### WHAT YOU HAVE TO DO
Look below for the lines from the one with "Quienes Somos (65, 1225)" to the one with "Fremdgehen Wewelsfleth online", and copy exactly those lines, both ends included.

[Opening SUPPLIED MATERIAL section]

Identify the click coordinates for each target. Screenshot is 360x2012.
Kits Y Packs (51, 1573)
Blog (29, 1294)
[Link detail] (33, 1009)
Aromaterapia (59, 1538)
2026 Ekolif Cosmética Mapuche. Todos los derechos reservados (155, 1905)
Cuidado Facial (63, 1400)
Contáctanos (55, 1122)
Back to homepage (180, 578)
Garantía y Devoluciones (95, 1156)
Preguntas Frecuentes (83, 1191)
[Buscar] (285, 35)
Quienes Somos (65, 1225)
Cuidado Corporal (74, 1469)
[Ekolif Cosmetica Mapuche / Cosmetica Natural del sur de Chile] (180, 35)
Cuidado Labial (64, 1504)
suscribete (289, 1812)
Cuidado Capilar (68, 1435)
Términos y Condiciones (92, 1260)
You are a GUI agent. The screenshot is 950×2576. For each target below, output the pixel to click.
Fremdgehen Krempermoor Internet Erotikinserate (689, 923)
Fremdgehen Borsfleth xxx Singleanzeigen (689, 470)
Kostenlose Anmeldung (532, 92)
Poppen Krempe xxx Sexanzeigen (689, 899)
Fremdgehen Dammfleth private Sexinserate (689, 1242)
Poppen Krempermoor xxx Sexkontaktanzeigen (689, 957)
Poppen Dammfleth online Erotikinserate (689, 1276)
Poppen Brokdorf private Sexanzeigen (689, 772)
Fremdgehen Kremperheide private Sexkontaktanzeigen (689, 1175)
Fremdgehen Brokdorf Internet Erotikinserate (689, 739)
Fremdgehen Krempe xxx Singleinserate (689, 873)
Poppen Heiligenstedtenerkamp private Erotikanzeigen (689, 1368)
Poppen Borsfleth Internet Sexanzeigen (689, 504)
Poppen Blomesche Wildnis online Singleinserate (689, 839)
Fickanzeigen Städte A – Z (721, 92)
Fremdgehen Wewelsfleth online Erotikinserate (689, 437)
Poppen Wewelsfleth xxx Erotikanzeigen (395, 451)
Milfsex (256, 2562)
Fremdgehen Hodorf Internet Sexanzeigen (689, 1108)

[Closing SUPPLIED MATERIAL section]

### SOLUTION TO THIS PROBLEM
Quienes Somos (65, 1225)
Cuidado Corporal (74, 1469)
[Ekolif Cosmetica Mapuche / Cosmetica Natural del sur de Chile] (180, 35)
Cuidado Labial (64, 1504)
suscribete (289, 1812)
Cuidado Capilar (68, 1435)
Términos y Condiciones (92, 1260)
You are a GUI agent. The screenshot is 950×2576. For each target below, output the pixel to click.
Fremdgehen Krempermoor Internet Erotikinserate (689, 923)
Fremdgehen Borsfleth xxx Singleanzeigen (689, 470)
Kostenlose Anmeldung (532, 92)
Poppen Krempe xxx Sexanzeigen (689, 899)
Fremdgehen Dammfleth private Sexinserate (689, 1242)
Poppen Krempermoor xxx Sexkontaktanzeigen (689, 957)
Poppen Dammfleth online Erotikinserate (689, 1276)
Poppen Brokdorf private Sexanzeigen (689, 772)
Fremdgehen Kremperheide private Sexkontaktanzeigen (689, 1175)
Fremdgehen Brokdorf Internet Erotikinserate (689, 739)
Fremdgehen Krempe xxx Singleinserate (689, 873)
Poppen Heiligenstedtenerkamp private Erotikanzeigen (689, 1368)
Poppen Borsfleth Internet Sexanzeigen (689, 504)
Poppen Blomesche Wildnis online Singleinserate (689, 839)
Fickanzeigen Städte A – Z (721, 92)
Fremdgehen Wewelsfleth online Erotikinserate (689, 437)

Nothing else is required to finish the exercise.